Los vivos, los amantes, los rebeldes, los locos, los luchadores, los pasionales, los sensibles, los mágicos.

miércoles, 28 de diciembre de 2011

La canción del desarraigo

Cuando llegué a Madrid, lo primero que me sorprendió fueron los rostros de las personas que viajaban en los intestinos del subsuelo. Nadie hablaba, nadie sonreía. Los viajes de un punto a otro de la ciudad les arrebataban las ganas de vivir. Las miradas nunca se sostenían más de dos segundos. La sociabilidad era inversamente proporcional a los centímetros cuadrados que nos correspondían a cada uno en aquel dragón de metal. La melancolía terminó por absorberme a mí también, aún siendo una forastera de la gran urbe. Ésa tristeza monótona sólo era rota, de cuando en cuando, por algún músico o un pedigüeño. En el primer caso, me quitaba los cascos y escuchaba a los artistas que paliaban el hambre con acordes. Algunos reincidían, dependiendo de horarios y líneas. Al caer la hora de la siesta, en la circular, siempre subían tres hombres de piel de cuero, atizados por un sol centroamericano, que versionaban canciones de pop con un banjo y una flauta de pan.

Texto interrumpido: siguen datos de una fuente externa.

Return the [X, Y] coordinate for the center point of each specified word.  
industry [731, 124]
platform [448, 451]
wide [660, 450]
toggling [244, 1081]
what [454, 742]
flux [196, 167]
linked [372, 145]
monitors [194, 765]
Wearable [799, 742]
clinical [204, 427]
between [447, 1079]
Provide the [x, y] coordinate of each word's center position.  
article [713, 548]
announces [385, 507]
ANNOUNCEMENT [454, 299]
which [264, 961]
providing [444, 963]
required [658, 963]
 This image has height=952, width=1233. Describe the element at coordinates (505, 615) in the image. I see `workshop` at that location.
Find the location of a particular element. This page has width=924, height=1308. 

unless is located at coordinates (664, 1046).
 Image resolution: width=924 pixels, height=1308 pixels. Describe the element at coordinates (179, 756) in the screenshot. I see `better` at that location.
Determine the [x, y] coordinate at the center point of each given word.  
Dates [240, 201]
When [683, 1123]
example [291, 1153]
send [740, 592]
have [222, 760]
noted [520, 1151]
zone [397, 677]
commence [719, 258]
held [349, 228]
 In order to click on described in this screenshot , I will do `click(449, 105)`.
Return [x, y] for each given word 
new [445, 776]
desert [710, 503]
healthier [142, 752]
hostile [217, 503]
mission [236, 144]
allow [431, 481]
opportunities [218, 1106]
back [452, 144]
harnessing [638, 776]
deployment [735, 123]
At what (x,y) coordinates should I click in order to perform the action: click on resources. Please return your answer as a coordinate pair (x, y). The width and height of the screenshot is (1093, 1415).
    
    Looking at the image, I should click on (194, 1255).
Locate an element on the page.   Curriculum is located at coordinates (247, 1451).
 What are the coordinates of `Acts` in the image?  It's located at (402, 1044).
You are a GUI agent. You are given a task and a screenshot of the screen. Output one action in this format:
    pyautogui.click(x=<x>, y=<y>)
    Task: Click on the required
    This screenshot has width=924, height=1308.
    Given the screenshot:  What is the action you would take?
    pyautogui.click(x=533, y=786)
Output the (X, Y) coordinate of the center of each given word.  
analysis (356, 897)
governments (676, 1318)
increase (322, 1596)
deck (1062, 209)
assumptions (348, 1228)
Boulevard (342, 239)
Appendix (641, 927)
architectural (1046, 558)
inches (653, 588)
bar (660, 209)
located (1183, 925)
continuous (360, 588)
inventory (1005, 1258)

El cantante y recaudador del beneficio del concierto unía frases melódicas con su propio físico: “… y se agarra a su tabla de naufrago, tocando su eterna canción” chocaba con la estrella y la palabra “AMOR”  tatuadas en el dorso de su mano.
Cuando se trataba de un hombre que pedía limosna entre lamentos sobre la crueldad de la vida, las caras se volvían agrias de desprecio e indiferencia fingida. Hasta que llegó el día en que un ex presidiario, a punto de ser desalojado de su ratonera por la casera, destrozado por las peleas y la droga – la mala bicha, decía él-, no suplicó las monedas de los viajeros. Exigía entre gritos y amenazas su parte correspondiente por redimir los pecados de todos los beneficiarios del Estado del bienestar. El mártir del sistema capitalista se había librado de las cadenas que le ataban a las cloacas que ninguno queríamos ver, y pedía, cristalizado de rabia, su recompensa. Un altavoz sintonizó el canturreo de la próxima parada. Le dejaron solo en el vagón.